# Heat equation, periodic heating of a surface

1. Mar 5, 2015

### bobred

1. The problem statement, all variables and given/known data
The temperature variation at the surface is described by a Fourier
series
$$\theta(t)=\sum^\infty_{n=-\infty}\theta_n e^{2\pi i n t /T}$$
find an expression for the complex Fourier
series of the temperature at depth $d$ below the surface

2. Relevant equations
Solution of the diffusion equation
$$\theta(x,t)=\cos\left(\phi+\omega t-\sqrt{\dfrac{\omega}{2D}}x\right)\exp\left(-\sqrt{\dfrac{\omega}{2D}}x\right)$$

3. The attempt at a solution
A the surface $x=0$ so
$$\theta(0,t)=\cos\left(\omega t + \phi\right)$$

To find the coefficients $\theta_n$ I'm guessing I use the Fourier formula

$$\theta_n=\frac{1}{T}\int_0^T dt \, \theta(0,t) \exp\left( -2\pi i n t/T \right)$$

2. Mar 6, 2015

### Staff: Mentor

I don't think you can calculate the $\theta_n$. They are some given (but unknown) constants, and you have to modify your solution to fit this constraint.

You can start with an easy case: imagine $\theta_1=1$ and $\theta_n=0$ for all other n. That makes the temperature at x=0 a sine. Can you find the temperature at depth d?
What happens with $\theta_2=3$ and $\theta_n=0$ for all other n? What happens in the general case?

3. Mar 6, 2015

### bobred

Typo, $\theta(x,t)$ should be
$\theta(x,t)=A\cos\left(\phi+\omega t-\sqrt{\dfrac{\omega}{2D}}x\right)\exp\left(-\sqrt{\dfrac{\omega}{2D}}x\right)$ (c)

▸ **TASK BRIEF**
Rewrite the part of the heat equation thread starting at "To find the" and ending at "fit this constraint.", with "guessing" changed to "assuming".

▸ **EXCERPTED DATA**
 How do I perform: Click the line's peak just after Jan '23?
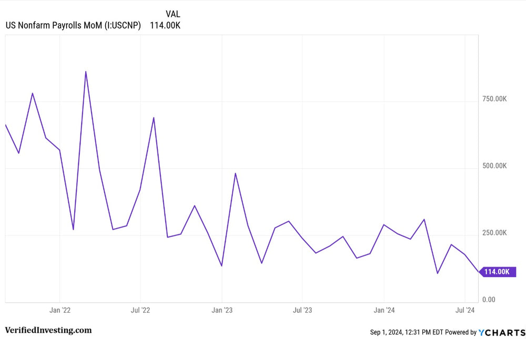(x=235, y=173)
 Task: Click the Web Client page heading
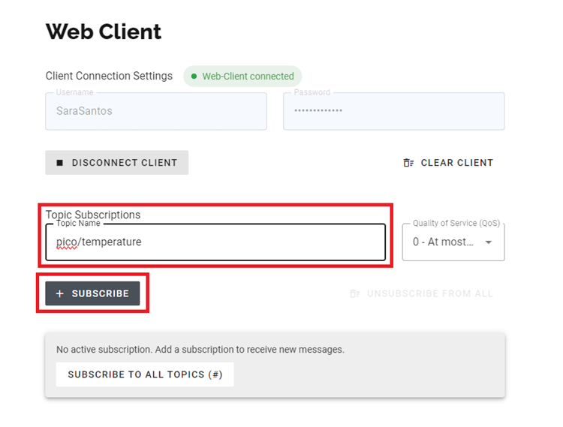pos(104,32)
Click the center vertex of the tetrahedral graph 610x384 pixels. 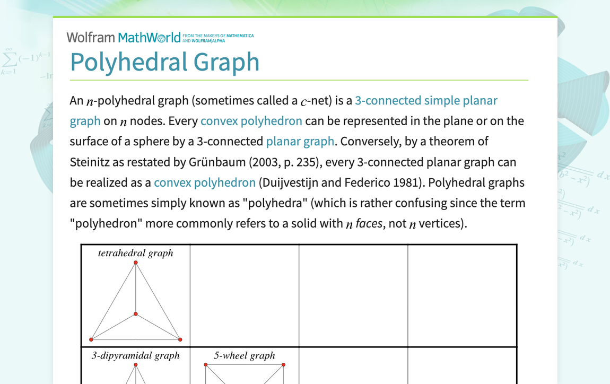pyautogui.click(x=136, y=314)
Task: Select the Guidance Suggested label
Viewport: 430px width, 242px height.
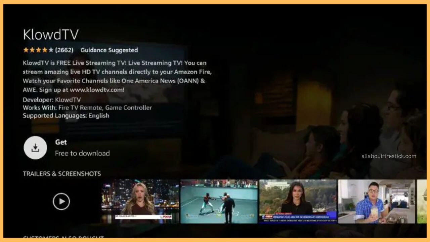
...
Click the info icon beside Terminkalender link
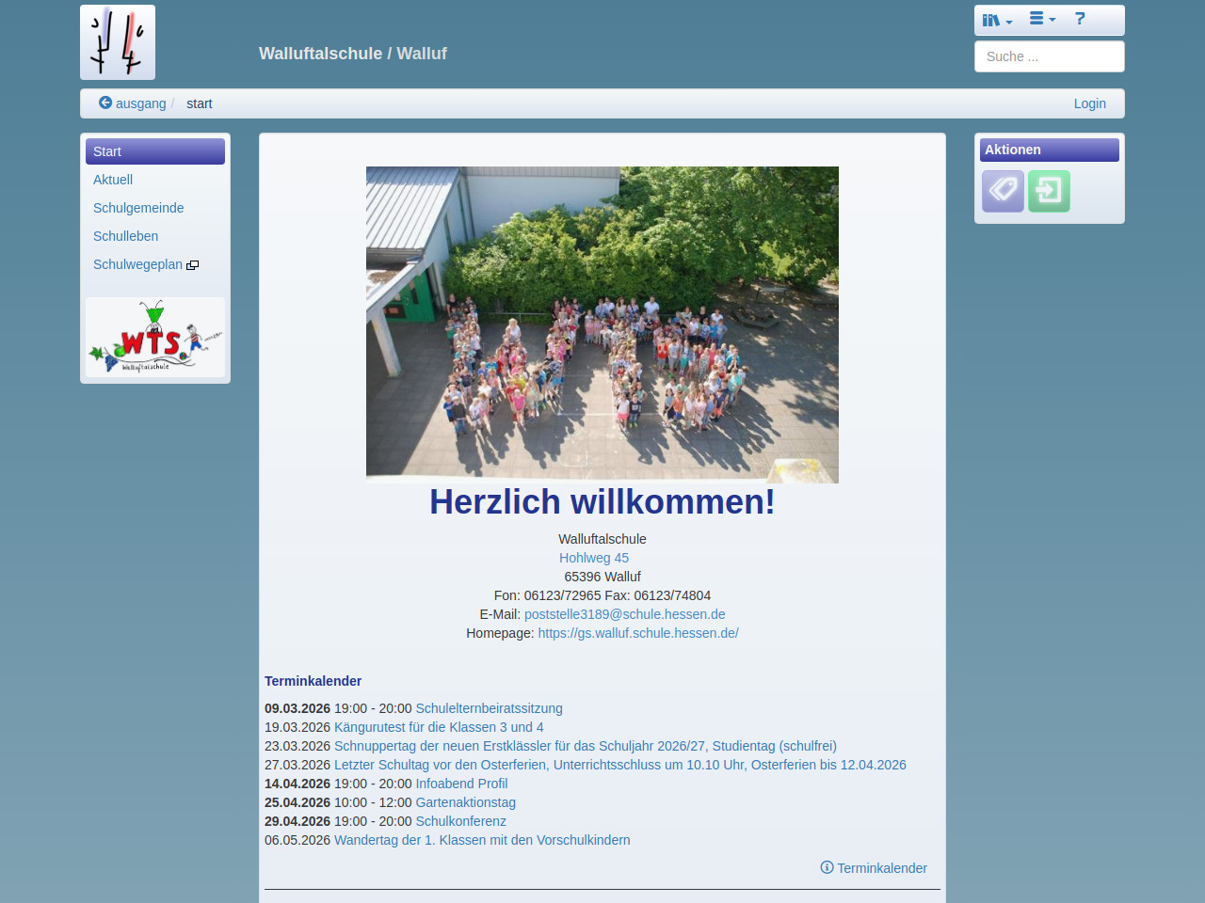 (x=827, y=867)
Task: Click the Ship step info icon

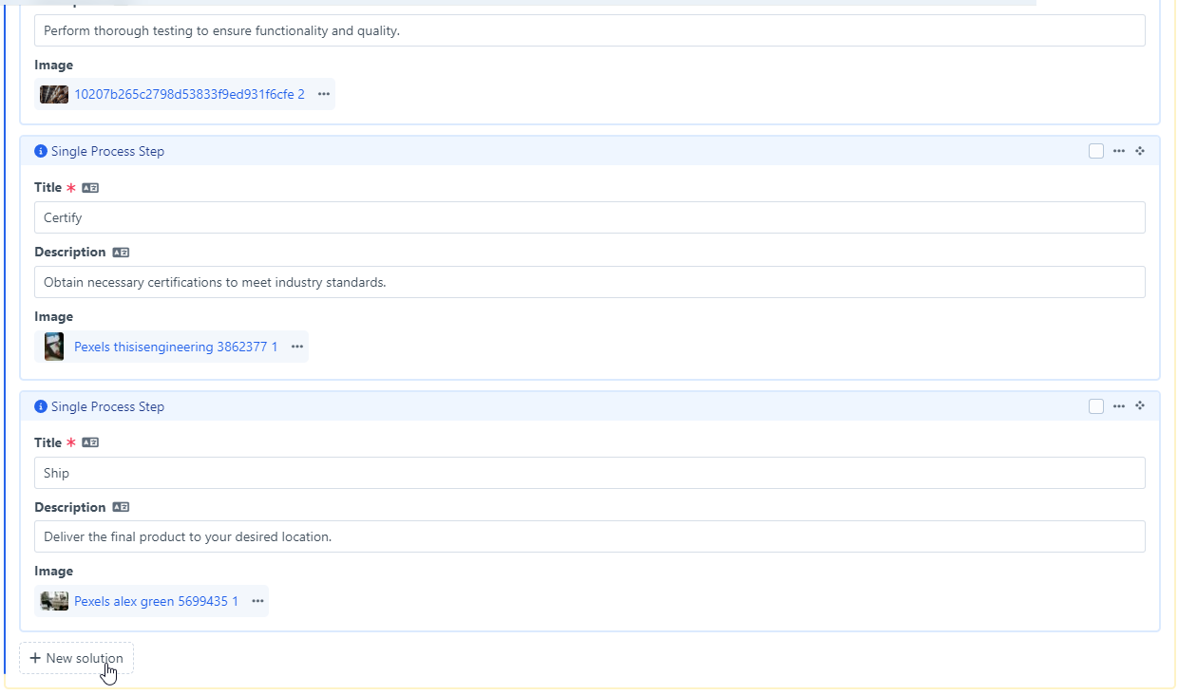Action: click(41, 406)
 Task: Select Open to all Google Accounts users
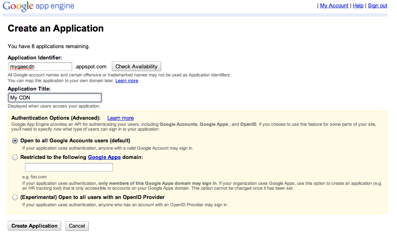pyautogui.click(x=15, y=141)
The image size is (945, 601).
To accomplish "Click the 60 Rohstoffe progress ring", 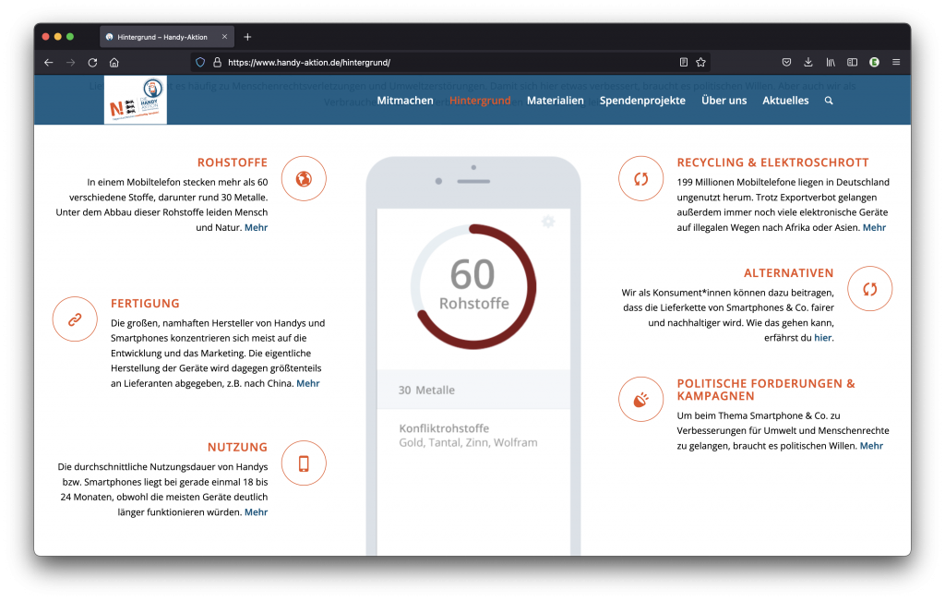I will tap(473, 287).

▸ **RESPONSE BELOW**
To find the coefficients $\theta_n$ I'm assuming I use the Fourier formula

$$\theta_n=\frac{1}{T}\int_0^T dt \, \theta(0,t) \exp\left( -2\pi i n t/T \right)$$

2. Mar 6, 2015

### Staff: Mentor

I don't think you can calculate the $\theta_n$. They are some given (but unknown) constants, and you have to modify your solution to fit this constraint.